Background information
- Born: January 1, 1861 Hamburg, Germany
- Died: May 2, 1926 (aged 65) Java, Indonesia
- Occupations: Composer, conductor, teacher
- Years active: 1880-1910

= George Savin De Chanéet =

George Savin De Chanéet was a Hungarian-Australian composer, conductor, choir master, organist and music teacher. He was born in Hamburg, only son of Frederich de Chanéet. He arrived in Melbourne on 22 April 1884, where he spent his active life, gaining naturalisation in 1899.

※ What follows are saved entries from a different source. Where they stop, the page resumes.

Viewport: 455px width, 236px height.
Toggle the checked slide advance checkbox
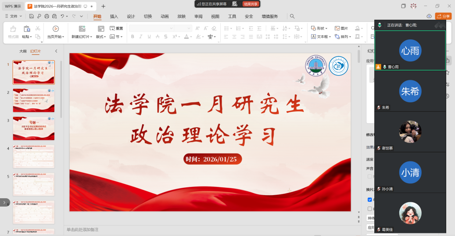[369, 200]
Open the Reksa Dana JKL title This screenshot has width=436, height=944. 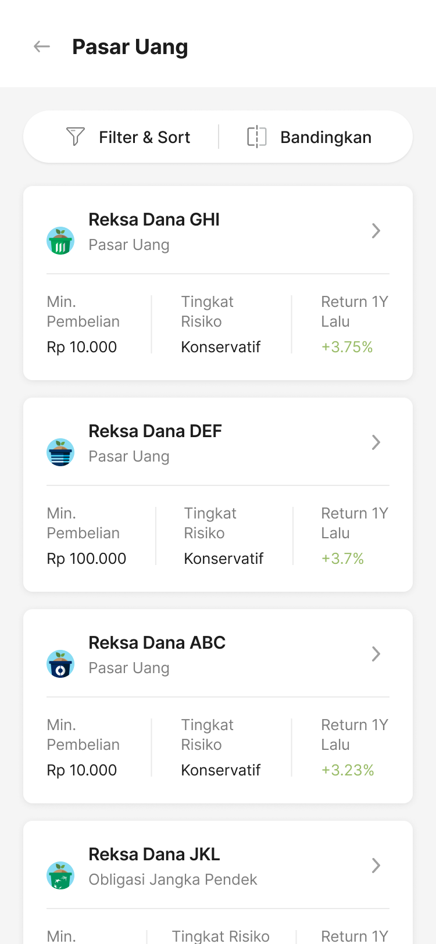click(154, 854)
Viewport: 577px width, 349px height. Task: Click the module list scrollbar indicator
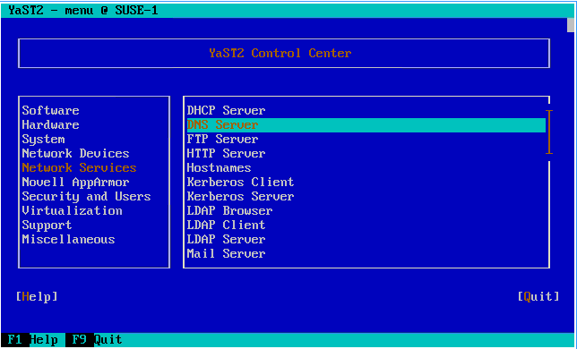point(549,132)
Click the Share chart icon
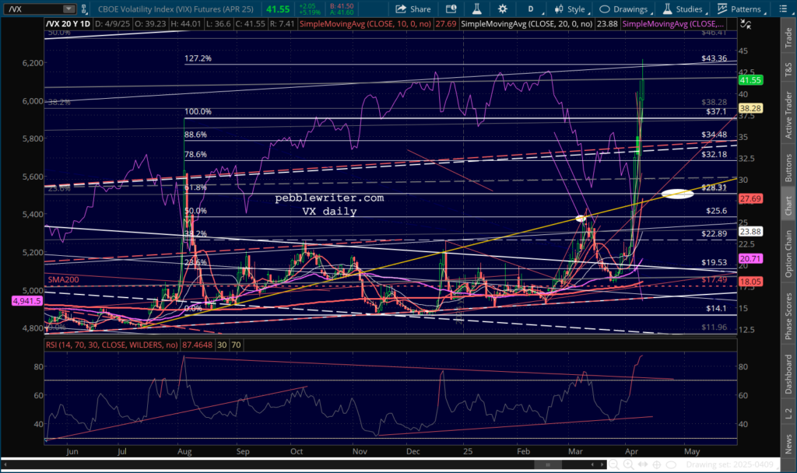Image resolution: width=797 pixels, height=473 pixels. (x=413, y=9)
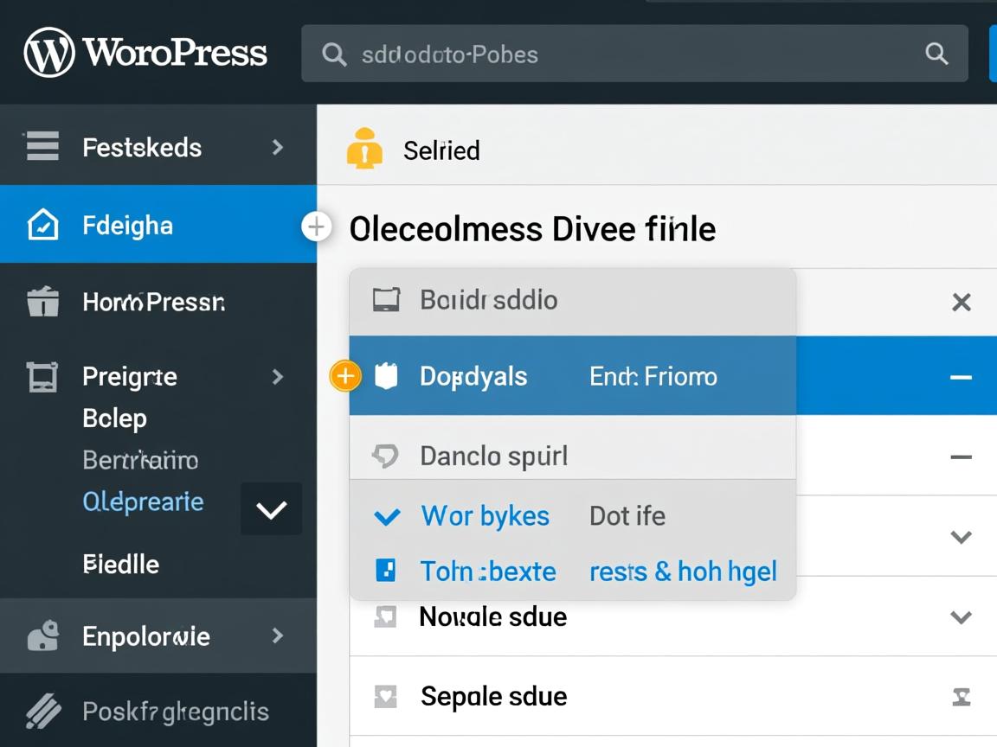Click the magnifier icon at search bar right
This screenshot has height=747, width=997.
pyautogui.click(x=936, y=54)
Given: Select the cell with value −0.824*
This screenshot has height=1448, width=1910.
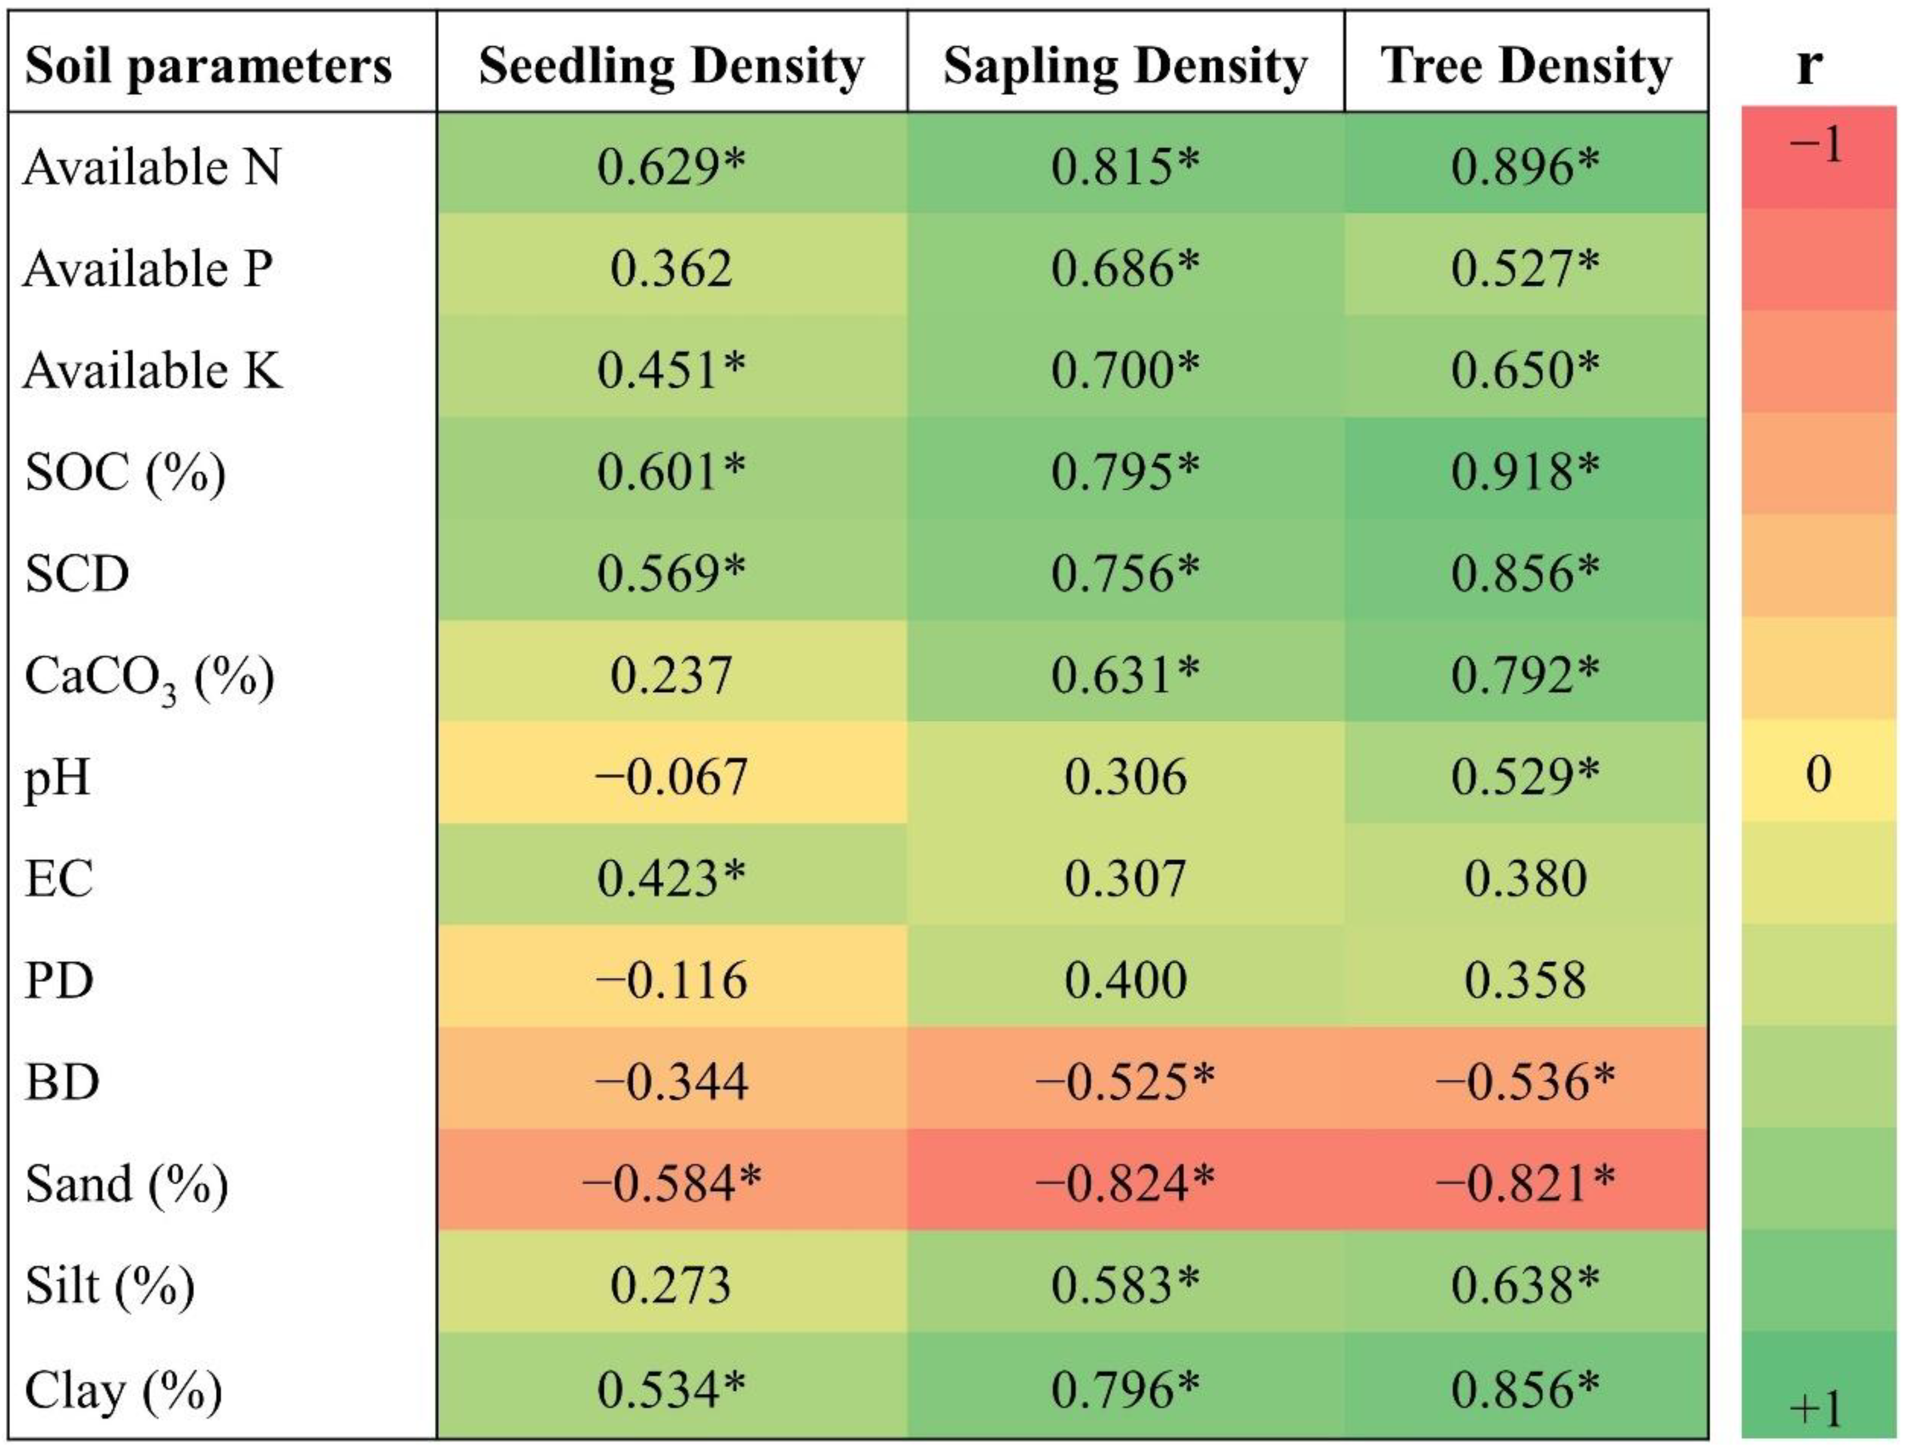Looking at the screenshot, I should pyautogui.click(x=1124, y=1183).
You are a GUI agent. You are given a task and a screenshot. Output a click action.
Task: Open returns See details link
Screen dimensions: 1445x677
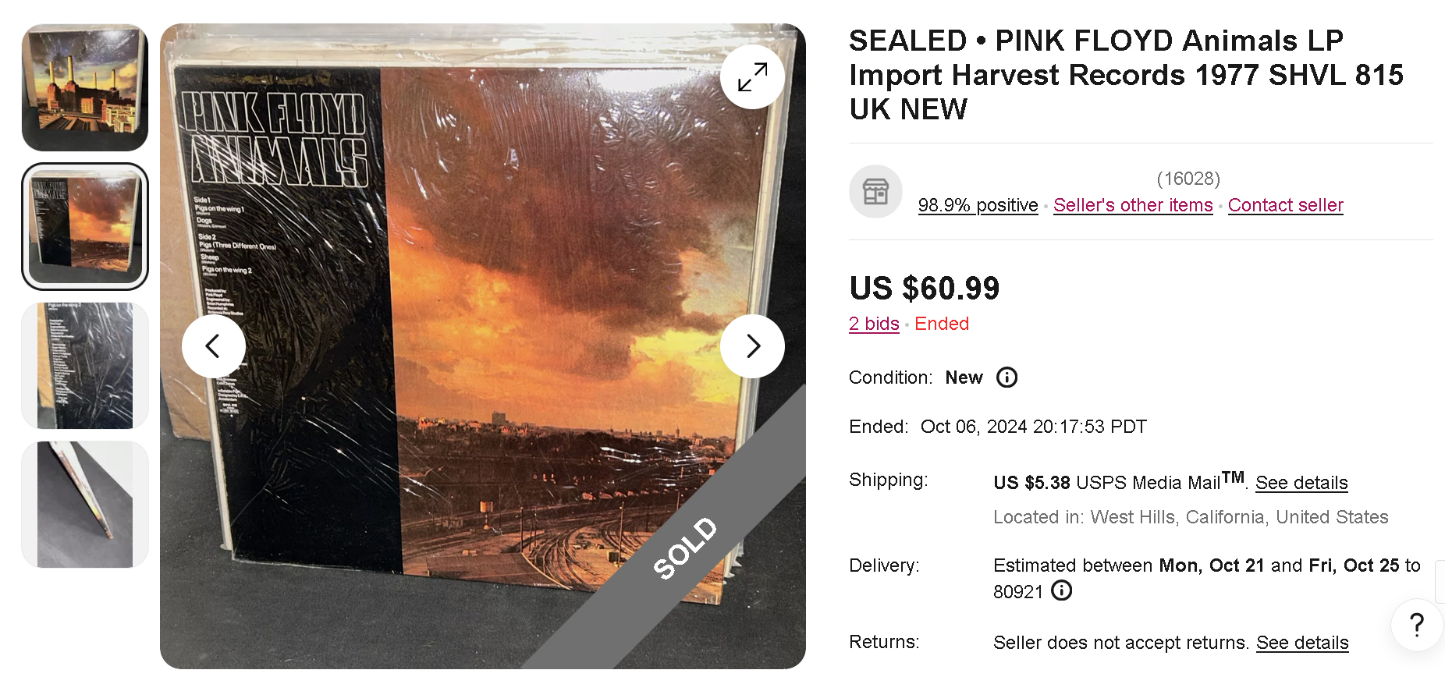click(x=1302, y=643)
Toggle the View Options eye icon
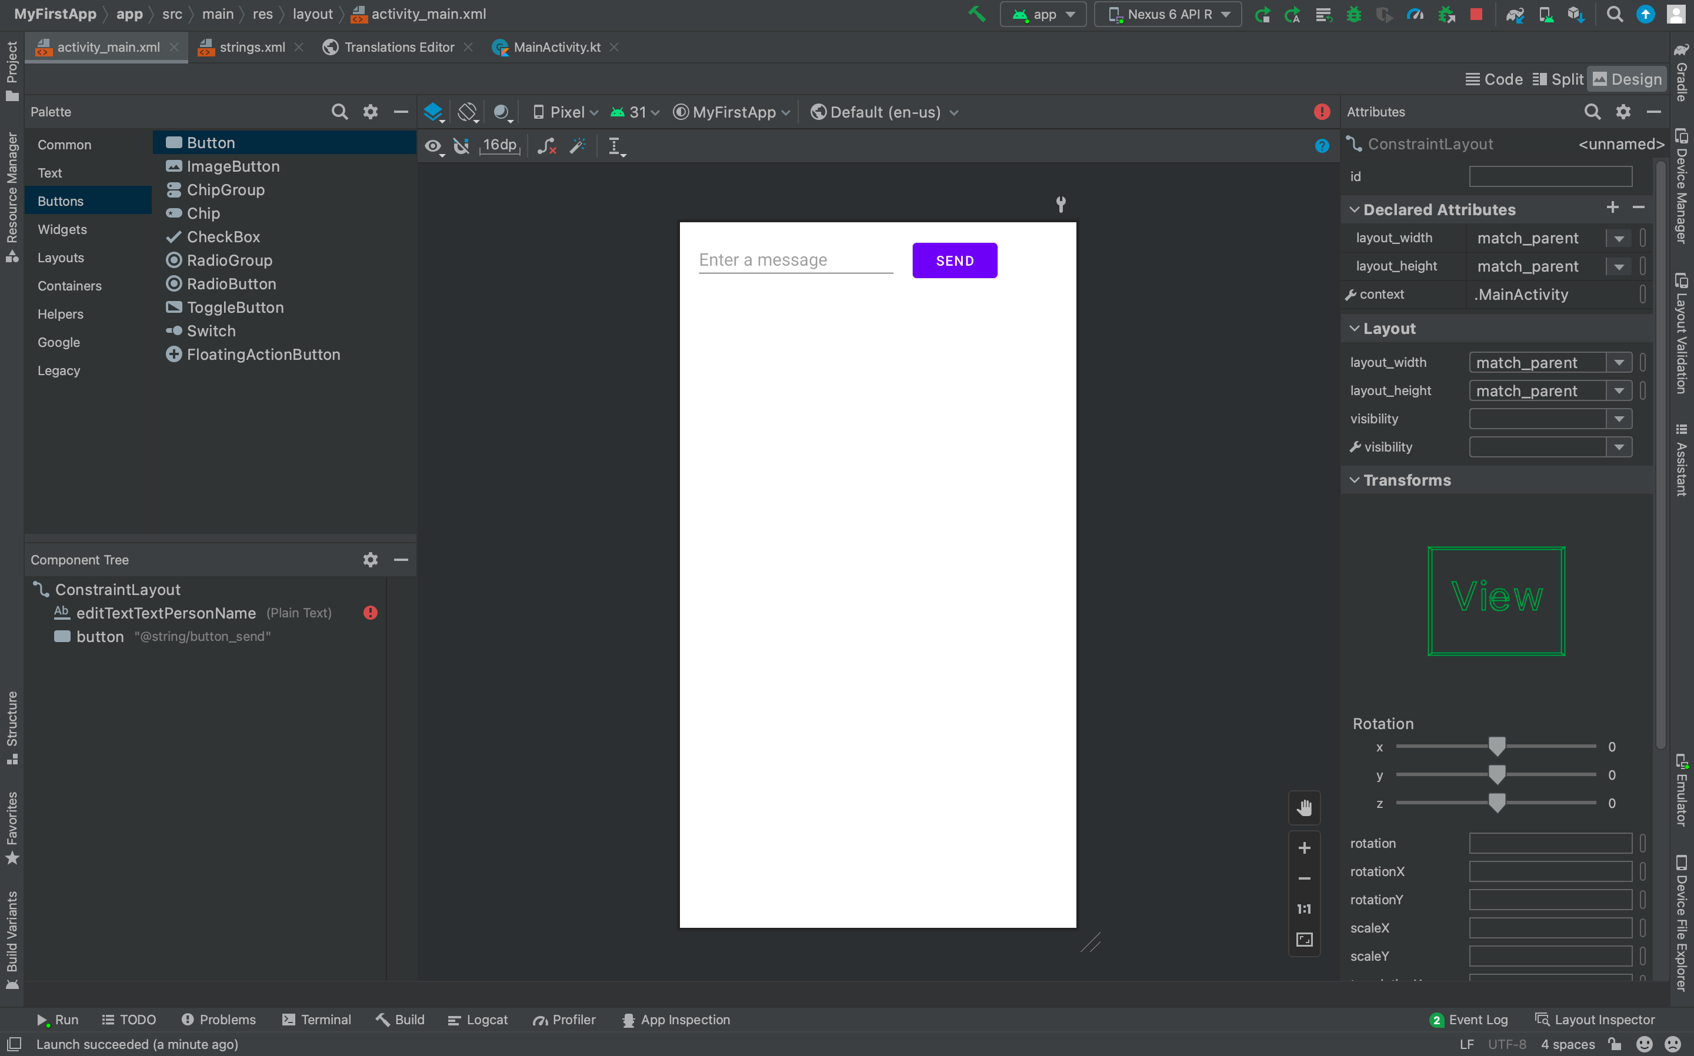This screenshot has width=1694, height=1056. click(434, 146)
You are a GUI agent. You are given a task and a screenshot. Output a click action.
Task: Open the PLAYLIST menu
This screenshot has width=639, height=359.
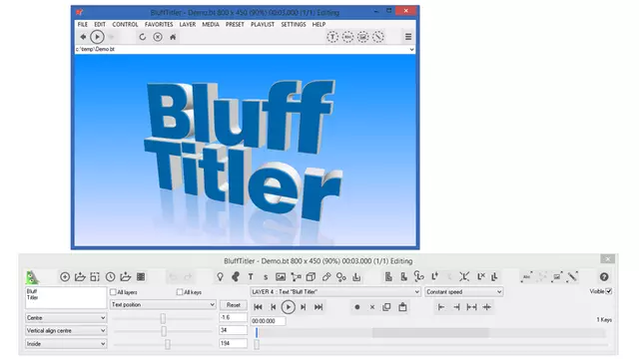[x=263, y=24]
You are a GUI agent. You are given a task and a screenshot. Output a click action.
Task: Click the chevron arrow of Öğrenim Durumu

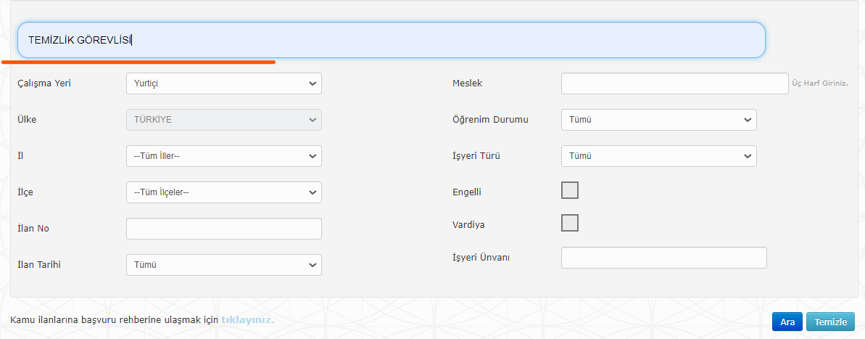[748, 120]
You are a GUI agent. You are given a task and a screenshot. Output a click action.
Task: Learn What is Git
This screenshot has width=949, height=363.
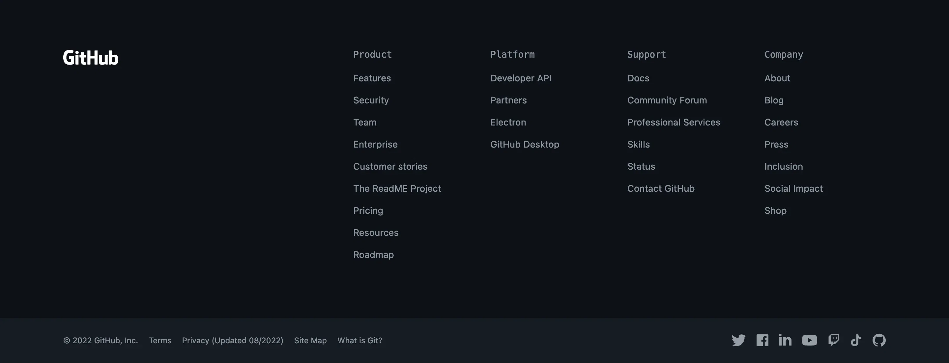(x=360, y=340)
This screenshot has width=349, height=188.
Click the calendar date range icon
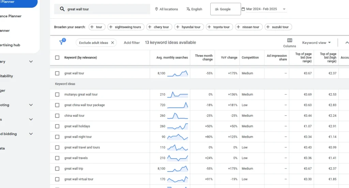243,9
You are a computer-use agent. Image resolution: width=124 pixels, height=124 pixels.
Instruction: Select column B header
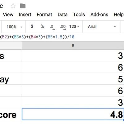tap(73, 45)
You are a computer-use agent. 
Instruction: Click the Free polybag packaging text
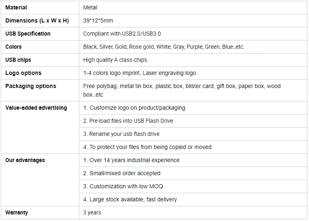pos(100,86)

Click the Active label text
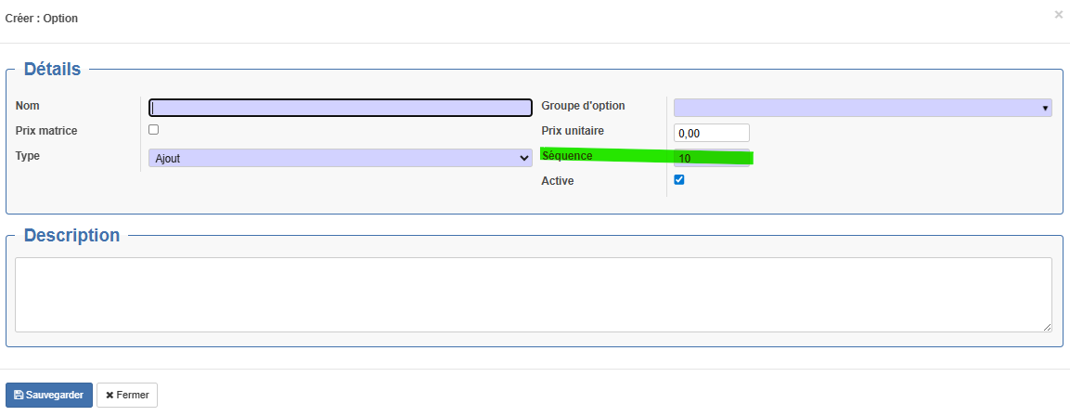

He dedicated much of his time to St Mary's Roman Catholic Church in West Melbourne, and composed church music for other parishes and denominations.

==Works==
- Hungarian dance
- Mass for worship
- In the Cathedral (a Christmas song)
- The children's prayer : song / words by Louis Voight; music by G.S. de Chanéet
- Summer dreams : song / words by Louis Voight; music by G.S. de Chanéet
- The children's prayer : song / words by Louis Voight; music by G.S. de Chanéet
- The two cities : song / words by Margery Browne; music by G.S. De Chanéet
- The rover : song / words by Margery Browne; music by G.S. de Chanéet
- The goblin bat : song / words by Margery Browne; music by G.S. de Chanéet

==Recordings==
None known

== Personal ==
His first wife, Johanna Julianna (née Paasch), died in Melbourne in September 1887 in childbirth. De Chanéet then married Martha Matilda Orams (died 1930 in Surabaya) in December the same year. They had a daughter, Myra Matilda (born 1888) and two sons, Victor (born 1895) and Eric George (born 1902). Victor served in the AIF in World War I, winning the Military Medal for bravery in the field in 1918.

De Chanéet had moved to Java before June 1920. He died in Lawang on 2 May 1926, survived by his wife and three children.